Activists block the entrance to the National Assembly in protest at MPigs' greed

Activists block the entrance Parliament in Nairobi with a sow and piglets in protest at the greed of “MPigs”

I must admit that as a researcher on legislatures in Africa, and Kenya and Zambia in particular, the issue of how to look at MPs’ salaries is not a straightforward one. On the one hand it is absolutely obscene that in a poor country like Kenya MPs make more than their counterparts in far much wealthier countries in Western Europe. But on the other hand I also realize the importance of shielding the House from the influence of money bags from State House. Poorer paid parliamentarians across the Continent (including in “shining star” Ghana) live and work at the mercy of the executive. It is no coincidence that Barkan and colleagues concluded in Legislative Power in Emerging African Democracies that Kenya has the strongest legislature in the region.

The ratio of the president’s pay to MPs’ is instructive. Back in the sixties, the president made 12.5 times what the MPs made. That ratio has since shrunk to less than 2.5.

As Oloo Aringo passionately argued in the late 1990s and early 2000s, the high pay of Kenyan MPs is partly responsible for the rise in legislative power in Kenya (Part of my work in the dissertation, among other things, will be to convince you that this is true – that relative pay of MPs matters. Stay tuned). In the present Kenyan case there is an argument to be made for the Salaries and Remuneration Commission (SRC) to review the salaries of all State Officers; and to bump MPs higher up the totem pole (by cutting the pay of other state officers) than where they are right now as far as their pay is concerned. Ms Serem’s first stop should be the numerous seminars,workshops & capacity building obsessed talking shops independent constitutional commissions that continue to drain the exchequer with nothing to show for their work (OK, I’ll admit that some of the commissions are useful).

Kenyan MPs should definitely not get a pay hike. But the fight against greed in the august House should not be overdone, lest we end up with a weak parliament at the mercy of State House. This is the balancing act that I hope will inform the SRC commissioners’ actions as they try to tame our MPigs’ Honorable Members’ appetite.

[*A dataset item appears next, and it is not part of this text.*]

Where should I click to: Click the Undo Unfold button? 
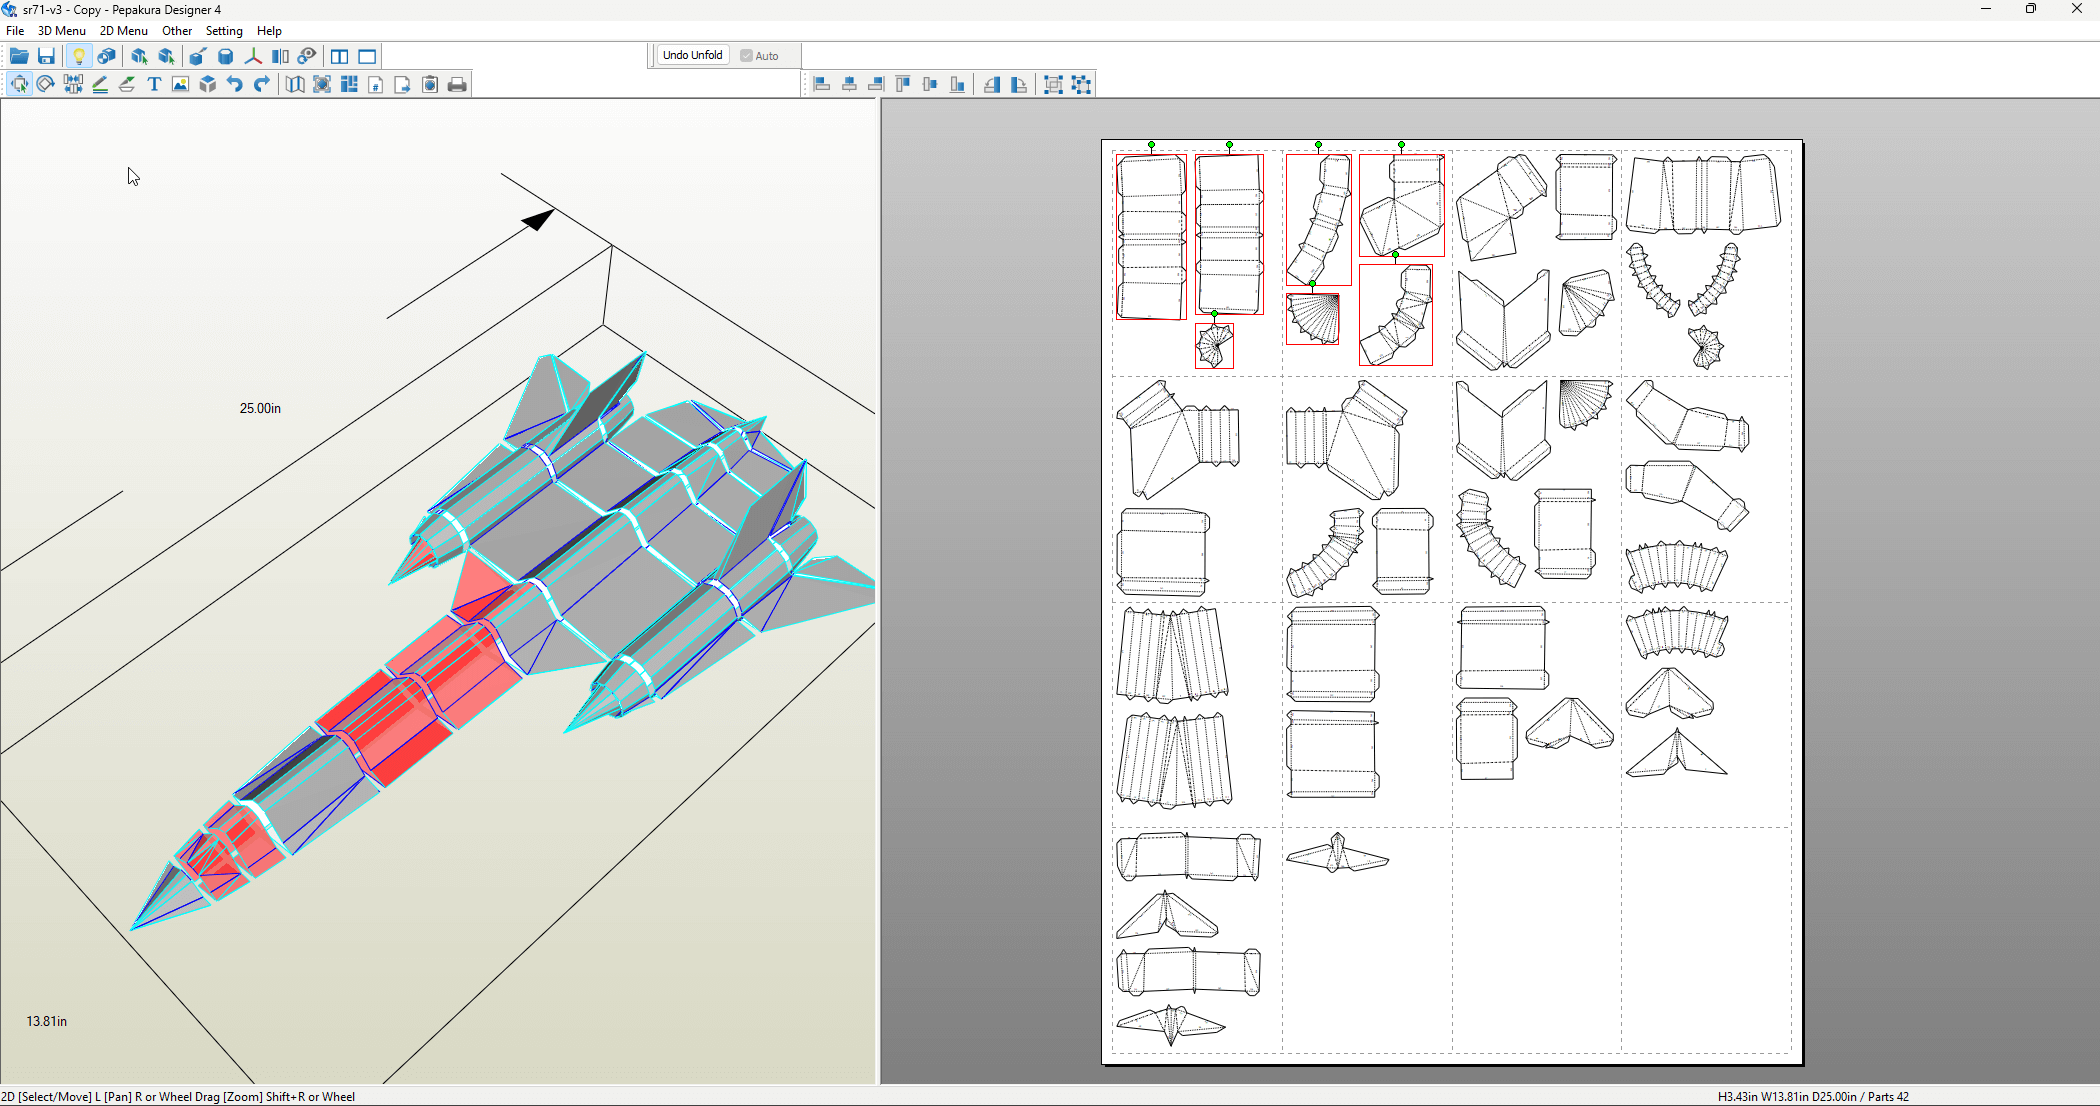692,55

Petro-Politics in East Africa

Is LAPSSET under threat? May be.

The Economist reports:

The Lamu pipeline makes the most economic sense for all involved. But failure to work together may doom it. National and personal interests trump regional co-operation and commercial logic. In Uganda Mr Museveni is keen to settle his legacy as the champion of a strong nation, building vast refineries and spiting the tiresome Kenyans. South Sudan is fixated on warding off the north at the expense—it seems—of almost everything else. Ethiopia sees a chance to steal Kenya’s thunder, too. “It’s every guy for himself,” says an oil executive wryly. “And I thought the private sector is rough.” Pipeline politics makes a mockery of the East African Community, a bloc dedicated to regional co-operation. All but one of the countries are members or aspire to join.

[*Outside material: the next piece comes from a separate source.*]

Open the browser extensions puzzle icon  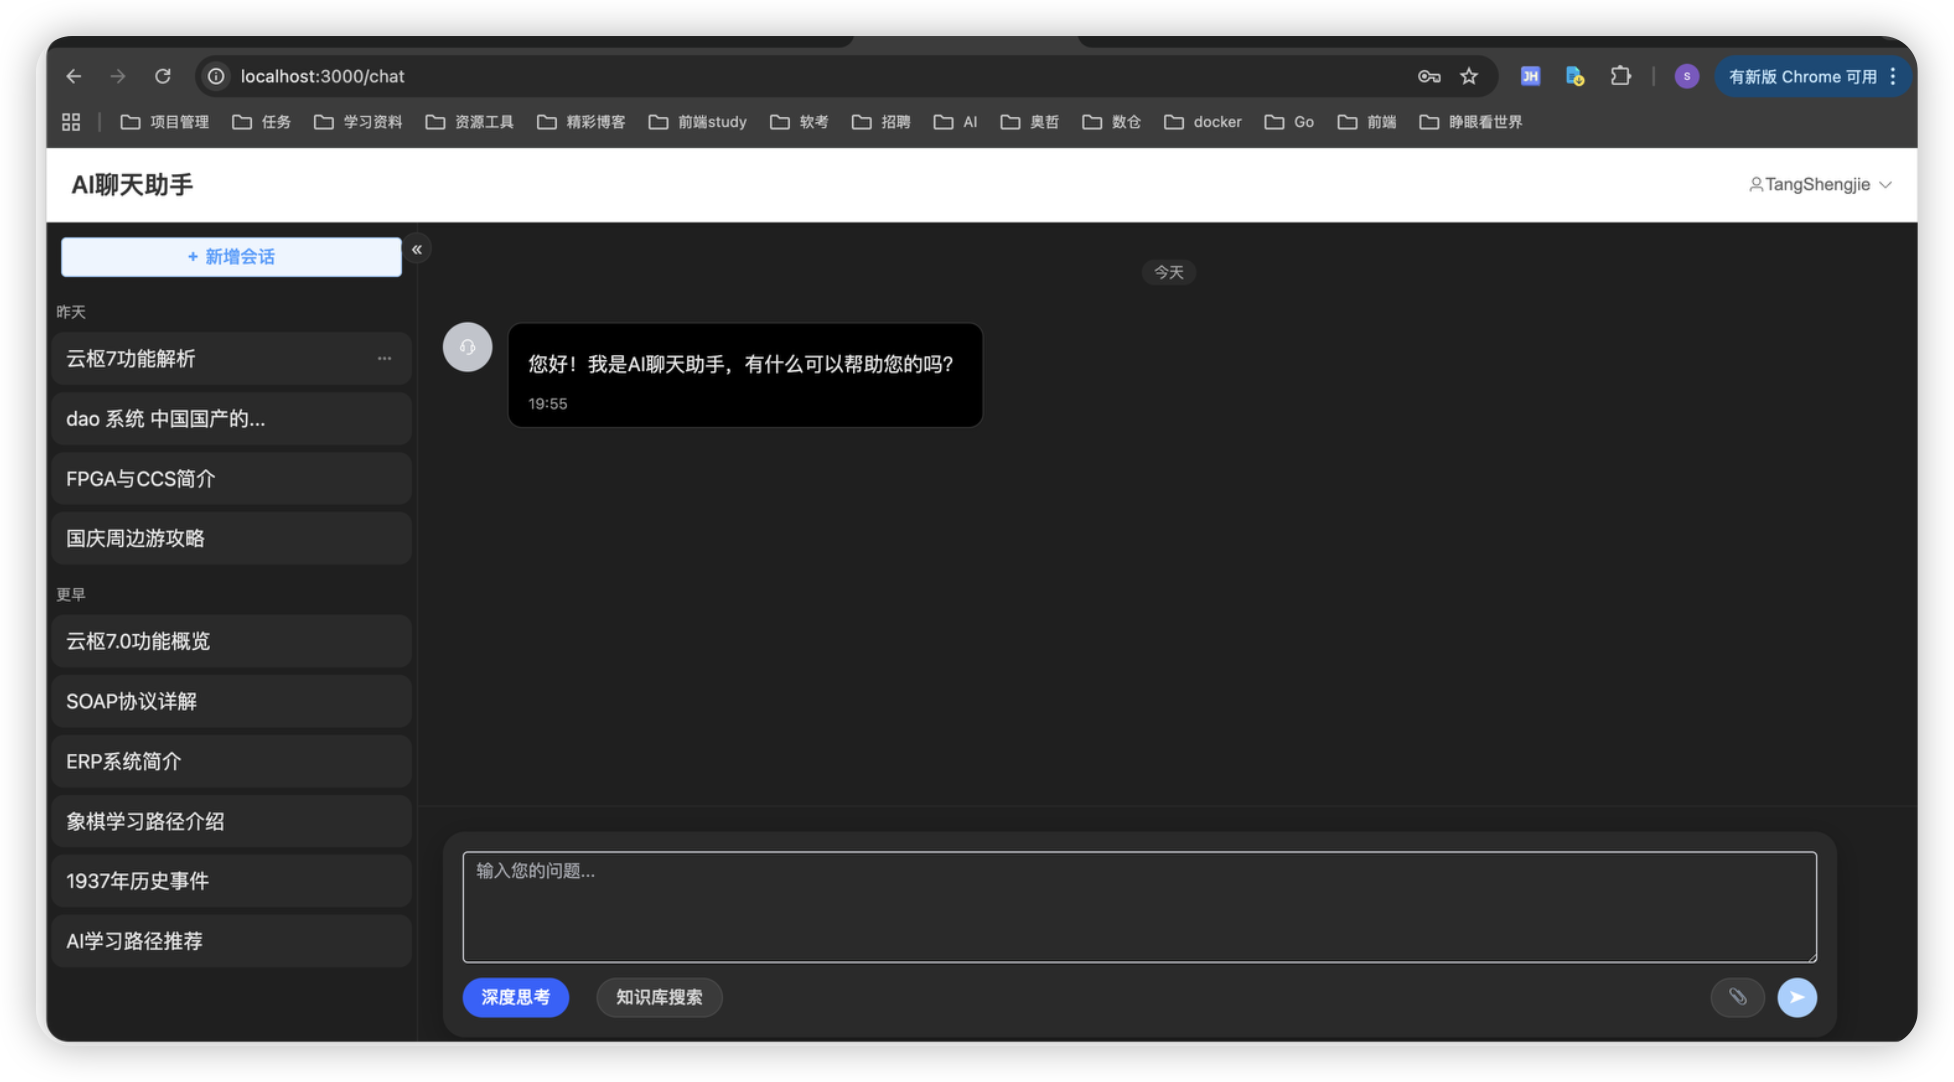pyautogui.click(x=1620, y=76)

Of late, a new momentum behind the oil push is being felt. The Ugandan government is in final production talks with three oil companies. Executives from Tullow, Total and the China National Offshore Oil Corporation (better known as CNOOC), as well as local civil servants, conferred with Mr Museveni at his farm near the Rwandan border in late April. In June South Sudan will finish a feasibility study for the Ethiopian pipeline to Djibouti, after which it has said it will make a decision on export routes. “Everything is up in the air,” says a diplomat. Kenyan and Ethiopian officials, as well as oil-company representatives, have been scurrying to Juba to make their case. Pagan Amun, who leads South Sudan’s talks with the north, is said to be keen to ditch the Lamu pipeline.

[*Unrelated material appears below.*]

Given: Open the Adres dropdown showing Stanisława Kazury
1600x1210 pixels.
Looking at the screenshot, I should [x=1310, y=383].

My guess is that Nairobi, for historical reasons, will prevail in Juba. Plus Juba and Addis are not the best of buddies, despite recent warm relations. Mengistu was a key ally and supplier of SPLM before he was overthrown by Meles and his army. The departure of Meles may have made things a little better. Time will tell. Uganda will most likely construct a mini-refinery as it is not integral to the implementation of LAPSSET.